◆ **PROBLEM**
Look at every line below and count those containing "Boiseries". Answer with the number only.

(INFORMATION GIVEN Opens)

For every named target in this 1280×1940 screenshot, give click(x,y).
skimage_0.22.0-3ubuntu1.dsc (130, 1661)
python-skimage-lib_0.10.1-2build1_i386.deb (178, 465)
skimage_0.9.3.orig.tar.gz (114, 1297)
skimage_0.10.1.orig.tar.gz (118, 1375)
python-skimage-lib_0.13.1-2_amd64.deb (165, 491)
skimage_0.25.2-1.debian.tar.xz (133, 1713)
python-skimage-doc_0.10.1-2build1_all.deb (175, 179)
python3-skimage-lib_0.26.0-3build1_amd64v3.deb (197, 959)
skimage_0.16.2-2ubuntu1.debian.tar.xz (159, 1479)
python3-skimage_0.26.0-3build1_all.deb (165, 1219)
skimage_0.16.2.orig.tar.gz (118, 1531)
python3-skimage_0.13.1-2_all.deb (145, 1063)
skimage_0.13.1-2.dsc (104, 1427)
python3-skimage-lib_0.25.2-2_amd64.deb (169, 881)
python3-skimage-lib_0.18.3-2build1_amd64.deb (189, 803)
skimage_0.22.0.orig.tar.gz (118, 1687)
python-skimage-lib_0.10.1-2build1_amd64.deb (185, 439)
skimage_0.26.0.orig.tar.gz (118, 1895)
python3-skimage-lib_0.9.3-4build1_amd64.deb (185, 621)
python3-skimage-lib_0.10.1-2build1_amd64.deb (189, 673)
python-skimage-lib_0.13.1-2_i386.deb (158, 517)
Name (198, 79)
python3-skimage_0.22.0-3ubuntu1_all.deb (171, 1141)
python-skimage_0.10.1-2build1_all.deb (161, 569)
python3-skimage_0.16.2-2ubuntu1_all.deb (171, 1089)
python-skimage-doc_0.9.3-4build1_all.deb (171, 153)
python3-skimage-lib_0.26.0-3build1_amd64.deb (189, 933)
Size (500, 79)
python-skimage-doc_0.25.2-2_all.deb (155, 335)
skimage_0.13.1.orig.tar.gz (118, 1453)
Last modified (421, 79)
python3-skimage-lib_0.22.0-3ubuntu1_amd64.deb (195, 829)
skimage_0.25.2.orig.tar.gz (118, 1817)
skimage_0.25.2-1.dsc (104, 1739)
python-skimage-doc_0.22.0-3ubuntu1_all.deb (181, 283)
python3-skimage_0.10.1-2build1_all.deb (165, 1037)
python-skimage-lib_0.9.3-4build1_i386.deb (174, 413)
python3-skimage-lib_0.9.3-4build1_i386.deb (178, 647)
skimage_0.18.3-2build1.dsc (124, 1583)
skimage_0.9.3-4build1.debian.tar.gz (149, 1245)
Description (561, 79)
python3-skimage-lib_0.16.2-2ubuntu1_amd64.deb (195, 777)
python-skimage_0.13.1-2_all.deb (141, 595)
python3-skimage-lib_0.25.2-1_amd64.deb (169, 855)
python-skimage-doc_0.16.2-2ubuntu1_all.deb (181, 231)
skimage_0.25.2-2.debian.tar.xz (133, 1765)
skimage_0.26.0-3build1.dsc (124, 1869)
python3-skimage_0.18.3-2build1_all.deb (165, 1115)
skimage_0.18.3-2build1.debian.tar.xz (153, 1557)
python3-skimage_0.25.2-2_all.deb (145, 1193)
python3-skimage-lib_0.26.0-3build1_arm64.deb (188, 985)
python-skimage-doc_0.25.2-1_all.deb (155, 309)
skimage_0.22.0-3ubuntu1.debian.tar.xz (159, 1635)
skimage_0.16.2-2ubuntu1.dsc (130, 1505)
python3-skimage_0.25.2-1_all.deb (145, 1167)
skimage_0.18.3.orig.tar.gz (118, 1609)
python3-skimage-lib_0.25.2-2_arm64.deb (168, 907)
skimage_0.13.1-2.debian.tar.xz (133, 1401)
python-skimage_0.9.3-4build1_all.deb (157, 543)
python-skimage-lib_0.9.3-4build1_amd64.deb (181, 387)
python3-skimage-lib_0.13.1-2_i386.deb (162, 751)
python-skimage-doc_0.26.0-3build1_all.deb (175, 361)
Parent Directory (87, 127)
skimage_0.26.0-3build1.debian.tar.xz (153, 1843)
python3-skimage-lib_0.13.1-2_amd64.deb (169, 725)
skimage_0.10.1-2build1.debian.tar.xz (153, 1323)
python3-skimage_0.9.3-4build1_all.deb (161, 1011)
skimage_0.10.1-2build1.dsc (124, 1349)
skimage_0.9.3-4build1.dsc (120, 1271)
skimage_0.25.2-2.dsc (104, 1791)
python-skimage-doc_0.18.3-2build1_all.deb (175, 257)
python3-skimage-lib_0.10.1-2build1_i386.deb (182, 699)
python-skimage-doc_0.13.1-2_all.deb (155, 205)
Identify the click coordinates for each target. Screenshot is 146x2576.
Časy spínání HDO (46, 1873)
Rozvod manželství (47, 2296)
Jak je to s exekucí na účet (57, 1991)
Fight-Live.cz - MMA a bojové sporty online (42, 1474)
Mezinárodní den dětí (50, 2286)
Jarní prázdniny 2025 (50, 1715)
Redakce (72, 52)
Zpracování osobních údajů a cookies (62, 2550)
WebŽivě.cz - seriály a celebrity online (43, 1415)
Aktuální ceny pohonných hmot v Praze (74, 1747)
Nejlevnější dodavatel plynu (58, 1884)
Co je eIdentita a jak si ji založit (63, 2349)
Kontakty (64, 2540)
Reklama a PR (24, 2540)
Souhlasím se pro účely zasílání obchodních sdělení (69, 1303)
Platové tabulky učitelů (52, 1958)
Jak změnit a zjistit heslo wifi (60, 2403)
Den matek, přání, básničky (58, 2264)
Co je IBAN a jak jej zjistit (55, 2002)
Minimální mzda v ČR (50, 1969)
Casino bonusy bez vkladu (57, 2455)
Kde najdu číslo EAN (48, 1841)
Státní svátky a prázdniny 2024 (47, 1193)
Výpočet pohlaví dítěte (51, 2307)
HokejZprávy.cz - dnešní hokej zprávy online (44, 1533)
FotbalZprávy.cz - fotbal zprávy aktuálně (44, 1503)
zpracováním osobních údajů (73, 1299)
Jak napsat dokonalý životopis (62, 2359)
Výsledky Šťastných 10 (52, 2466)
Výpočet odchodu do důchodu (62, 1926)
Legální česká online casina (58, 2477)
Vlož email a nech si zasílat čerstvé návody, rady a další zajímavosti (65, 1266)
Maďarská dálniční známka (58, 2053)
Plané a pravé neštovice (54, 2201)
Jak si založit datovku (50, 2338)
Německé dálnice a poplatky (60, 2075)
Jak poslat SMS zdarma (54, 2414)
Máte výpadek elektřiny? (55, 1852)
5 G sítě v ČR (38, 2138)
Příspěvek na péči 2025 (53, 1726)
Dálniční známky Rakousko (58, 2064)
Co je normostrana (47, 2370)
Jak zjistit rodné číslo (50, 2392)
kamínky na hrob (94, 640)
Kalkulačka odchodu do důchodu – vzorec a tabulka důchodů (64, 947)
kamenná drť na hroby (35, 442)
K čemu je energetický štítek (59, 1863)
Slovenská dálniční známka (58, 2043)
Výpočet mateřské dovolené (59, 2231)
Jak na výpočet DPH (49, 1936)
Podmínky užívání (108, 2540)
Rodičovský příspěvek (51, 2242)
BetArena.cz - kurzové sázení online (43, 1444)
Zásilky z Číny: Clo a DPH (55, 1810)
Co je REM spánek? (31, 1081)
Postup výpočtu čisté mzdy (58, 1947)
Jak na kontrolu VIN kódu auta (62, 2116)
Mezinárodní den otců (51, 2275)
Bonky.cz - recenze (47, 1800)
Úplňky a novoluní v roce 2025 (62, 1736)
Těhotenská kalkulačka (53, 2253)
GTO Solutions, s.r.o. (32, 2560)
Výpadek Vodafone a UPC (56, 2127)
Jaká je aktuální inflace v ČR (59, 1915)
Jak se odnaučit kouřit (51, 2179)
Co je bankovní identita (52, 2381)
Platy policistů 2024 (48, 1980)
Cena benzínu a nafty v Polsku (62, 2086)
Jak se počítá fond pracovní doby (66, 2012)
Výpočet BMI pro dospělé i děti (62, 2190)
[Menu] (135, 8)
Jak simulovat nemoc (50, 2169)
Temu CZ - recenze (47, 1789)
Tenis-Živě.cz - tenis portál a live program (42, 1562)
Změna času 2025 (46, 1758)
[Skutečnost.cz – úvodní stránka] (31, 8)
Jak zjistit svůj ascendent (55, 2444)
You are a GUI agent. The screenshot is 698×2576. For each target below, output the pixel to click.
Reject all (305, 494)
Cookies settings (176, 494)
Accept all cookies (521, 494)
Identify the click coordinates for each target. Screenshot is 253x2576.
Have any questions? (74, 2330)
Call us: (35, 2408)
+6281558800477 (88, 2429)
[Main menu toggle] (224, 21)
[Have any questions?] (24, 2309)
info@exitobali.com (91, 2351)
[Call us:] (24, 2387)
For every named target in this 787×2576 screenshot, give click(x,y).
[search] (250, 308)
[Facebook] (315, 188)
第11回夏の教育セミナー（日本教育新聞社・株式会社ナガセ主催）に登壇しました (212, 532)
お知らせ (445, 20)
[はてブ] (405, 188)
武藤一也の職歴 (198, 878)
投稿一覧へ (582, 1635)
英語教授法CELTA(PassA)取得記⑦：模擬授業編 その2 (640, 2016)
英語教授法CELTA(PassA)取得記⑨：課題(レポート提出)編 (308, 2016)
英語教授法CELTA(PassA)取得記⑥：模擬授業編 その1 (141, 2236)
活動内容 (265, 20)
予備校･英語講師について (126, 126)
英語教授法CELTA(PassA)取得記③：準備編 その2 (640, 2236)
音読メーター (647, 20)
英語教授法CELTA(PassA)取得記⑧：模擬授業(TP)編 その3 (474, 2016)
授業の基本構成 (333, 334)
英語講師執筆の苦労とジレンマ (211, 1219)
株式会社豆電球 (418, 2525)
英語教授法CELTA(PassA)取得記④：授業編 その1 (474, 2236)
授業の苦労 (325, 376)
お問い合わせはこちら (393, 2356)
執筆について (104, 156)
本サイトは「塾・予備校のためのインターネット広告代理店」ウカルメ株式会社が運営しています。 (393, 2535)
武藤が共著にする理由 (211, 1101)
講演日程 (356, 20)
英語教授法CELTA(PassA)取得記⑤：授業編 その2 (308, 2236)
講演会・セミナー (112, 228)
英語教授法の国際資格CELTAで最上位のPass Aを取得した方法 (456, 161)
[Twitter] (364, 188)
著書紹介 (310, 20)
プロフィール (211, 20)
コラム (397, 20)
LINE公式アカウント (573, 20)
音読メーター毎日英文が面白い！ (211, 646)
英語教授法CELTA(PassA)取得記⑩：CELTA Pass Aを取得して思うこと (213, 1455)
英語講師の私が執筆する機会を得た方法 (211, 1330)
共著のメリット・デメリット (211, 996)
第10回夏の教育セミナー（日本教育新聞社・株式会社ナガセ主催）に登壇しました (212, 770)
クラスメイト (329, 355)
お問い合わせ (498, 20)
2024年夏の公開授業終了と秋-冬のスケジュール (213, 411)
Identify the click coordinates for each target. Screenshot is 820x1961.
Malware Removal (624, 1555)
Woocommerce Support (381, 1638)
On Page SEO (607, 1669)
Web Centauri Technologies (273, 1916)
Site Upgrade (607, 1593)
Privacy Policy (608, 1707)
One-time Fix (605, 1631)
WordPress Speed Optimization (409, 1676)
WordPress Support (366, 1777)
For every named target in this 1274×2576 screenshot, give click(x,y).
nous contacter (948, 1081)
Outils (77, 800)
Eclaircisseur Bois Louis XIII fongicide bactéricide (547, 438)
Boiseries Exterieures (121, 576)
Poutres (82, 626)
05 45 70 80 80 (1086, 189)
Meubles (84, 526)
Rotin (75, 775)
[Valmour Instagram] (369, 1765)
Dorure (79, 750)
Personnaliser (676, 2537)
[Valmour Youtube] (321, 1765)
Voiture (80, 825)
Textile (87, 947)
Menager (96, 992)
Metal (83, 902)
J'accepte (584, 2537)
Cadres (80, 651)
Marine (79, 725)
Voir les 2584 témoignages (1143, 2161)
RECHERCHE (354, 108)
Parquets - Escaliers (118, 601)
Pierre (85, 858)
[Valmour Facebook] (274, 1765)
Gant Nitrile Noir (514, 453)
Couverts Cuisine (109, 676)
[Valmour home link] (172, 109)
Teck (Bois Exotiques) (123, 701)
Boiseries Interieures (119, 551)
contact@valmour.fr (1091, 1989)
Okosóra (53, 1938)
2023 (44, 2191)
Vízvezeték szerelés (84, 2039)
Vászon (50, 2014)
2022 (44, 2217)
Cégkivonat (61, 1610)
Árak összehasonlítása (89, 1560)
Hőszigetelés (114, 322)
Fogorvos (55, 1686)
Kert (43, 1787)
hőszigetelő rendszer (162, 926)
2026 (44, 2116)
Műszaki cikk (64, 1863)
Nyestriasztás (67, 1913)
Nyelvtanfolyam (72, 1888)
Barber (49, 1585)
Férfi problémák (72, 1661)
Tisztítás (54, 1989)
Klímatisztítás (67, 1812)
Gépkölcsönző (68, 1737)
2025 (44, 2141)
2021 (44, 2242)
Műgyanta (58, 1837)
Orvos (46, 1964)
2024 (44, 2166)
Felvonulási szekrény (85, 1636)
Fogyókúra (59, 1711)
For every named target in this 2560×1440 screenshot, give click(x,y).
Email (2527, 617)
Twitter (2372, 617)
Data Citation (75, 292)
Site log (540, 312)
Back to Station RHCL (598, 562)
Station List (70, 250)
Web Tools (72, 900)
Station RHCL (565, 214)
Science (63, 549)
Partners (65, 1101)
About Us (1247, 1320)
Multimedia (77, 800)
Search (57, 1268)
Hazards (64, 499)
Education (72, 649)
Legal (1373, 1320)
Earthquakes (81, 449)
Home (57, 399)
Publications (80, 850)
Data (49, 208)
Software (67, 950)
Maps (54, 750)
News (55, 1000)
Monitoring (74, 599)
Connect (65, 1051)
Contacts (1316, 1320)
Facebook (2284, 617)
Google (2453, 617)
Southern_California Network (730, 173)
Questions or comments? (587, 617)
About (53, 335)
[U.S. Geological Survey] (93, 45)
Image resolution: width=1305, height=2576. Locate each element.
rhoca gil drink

(INFORMATION GIVEN Closes)

◆ **ANSWER SPACE**
2